Book Read Free

The Red Men

Page 26

by Patrick McGinley


  She drove to the funeral with Cookie and Joey, sunk between them on the back seat of the car while they stared out of opposite windows. None of them spoke. All three walked quietly up the nave and sat in the same pew, while Father Bosco intoned the Requiem Mass in a special high-pitched voice she had not heard before, and which changed down an octave for the address. He spoke slowly and softly without modulation or embellishment, so that no phrase or sentence seemed more memorable than any other. She strained to catch each fleeting syllable, while remembering the heart-rending histrionics of his last sentence over Jack less than a year before.
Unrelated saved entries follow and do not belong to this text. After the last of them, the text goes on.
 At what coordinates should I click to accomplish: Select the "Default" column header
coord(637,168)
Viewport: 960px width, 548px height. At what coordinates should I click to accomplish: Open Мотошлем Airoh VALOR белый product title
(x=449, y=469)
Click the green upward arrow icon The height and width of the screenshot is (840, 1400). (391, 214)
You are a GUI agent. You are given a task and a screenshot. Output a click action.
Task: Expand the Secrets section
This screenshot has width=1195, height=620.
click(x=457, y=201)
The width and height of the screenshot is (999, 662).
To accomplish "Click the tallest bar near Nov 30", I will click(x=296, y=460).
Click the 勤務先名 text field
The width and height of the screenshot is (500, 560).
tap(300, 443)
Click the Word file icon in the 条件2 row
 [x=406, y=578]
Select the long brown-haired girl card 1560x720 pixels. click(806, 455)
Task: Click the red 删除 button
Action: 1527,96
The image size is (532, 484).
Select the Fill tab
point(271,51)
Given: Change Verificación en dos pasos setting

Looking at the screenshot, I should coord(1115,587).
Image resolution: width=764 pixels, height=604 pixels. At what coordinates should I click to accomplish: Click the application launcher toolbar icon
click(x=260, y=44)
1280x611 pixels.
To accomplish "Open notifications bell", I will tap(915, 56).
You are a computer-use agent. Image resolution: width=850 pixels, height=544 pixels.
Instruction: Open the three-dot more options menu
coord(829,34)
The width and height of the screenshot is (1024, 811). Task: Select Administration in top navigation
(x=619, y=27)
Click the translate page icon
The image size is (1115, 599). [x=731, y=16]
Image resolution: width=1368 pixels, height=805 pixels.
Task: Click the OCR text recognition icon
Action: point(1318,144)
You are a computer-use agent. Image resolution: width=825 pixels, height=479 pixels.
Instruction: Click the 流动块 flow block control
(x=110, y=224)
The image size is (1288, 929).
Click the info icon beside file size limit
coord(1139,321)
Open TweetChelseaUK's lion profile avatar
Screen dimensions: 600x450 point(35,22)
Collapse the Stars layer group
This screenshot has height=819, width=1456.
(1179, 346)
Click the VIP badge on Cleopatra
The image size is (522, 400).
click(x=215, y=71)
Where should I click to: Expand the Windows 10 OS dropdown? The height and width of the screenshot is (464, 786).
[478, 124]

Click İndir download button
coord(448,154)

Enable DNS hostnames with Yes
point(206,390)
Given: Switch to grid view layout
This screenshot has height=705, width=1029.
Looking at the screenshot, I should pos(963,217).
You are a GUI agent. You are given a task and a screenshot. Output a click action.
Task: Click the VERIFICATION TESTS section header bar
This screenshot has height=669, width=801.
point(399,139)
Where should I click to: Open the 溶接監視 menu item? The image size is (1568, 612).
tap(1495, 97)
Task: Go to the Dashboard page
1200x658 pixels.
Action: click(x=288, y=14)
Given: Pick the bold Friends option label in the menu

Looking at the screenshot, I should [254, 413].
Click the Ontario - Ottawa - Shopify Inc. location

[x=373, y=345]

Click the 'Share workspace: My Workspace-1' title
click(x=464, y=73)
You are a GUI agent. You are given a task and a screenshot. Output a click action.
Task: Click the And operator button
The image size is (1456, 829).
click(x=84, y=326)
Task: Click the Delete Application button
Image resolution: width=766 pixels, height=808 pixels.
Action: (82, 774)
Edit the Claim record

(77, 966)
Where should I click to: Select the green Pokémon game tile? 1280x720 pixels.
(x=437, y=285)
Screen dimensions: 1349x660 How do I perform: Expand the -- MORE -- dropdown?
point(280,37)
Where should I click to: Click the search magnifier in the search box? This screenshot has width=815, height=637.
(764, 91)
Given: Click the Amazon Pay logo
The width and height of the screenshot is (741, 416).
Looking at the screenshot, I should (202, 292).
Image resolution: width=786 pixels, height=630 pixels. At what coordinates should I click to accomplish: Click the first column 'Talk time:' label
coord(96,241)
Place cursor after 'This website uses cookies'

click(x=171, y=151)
  At the graveside she stood beside Cookie, who put an arm round her as the coffin vanished from view. Joey, who stood opposite, covered his face with his hand. She had become a secret member of the family, yet she could feel neither grief nor bereavement, only a kind of numb constriction that made breathing difficult. She sensed that she had been reborn; she knew less of herself today than she had ever known before.

  She tried to grasp what was happening. The sun struck blindingly through the overhanging ash. The air was mild and still. An ordinary summer morning with no wind to blow either sand or dust. Nothing to make extraordinary this most extraordinary of days. When Joey removed his hand from his face, she saw his good eye red from weeping and the trace of a tear on his cheek. As they drove back to the hotel, he spoke to Cookie of the sense of nothingness, of empty eternities, that Bosco had unwittingly conveyed in his unadorned address.

  After lunch Mr Looby arrived with his mahogany-coloured briefcase to read the will.

  ‘You, too, are to join us, Miss Harrison,’ he smiled. ‘Those are my instructions. I am here to carry them out.’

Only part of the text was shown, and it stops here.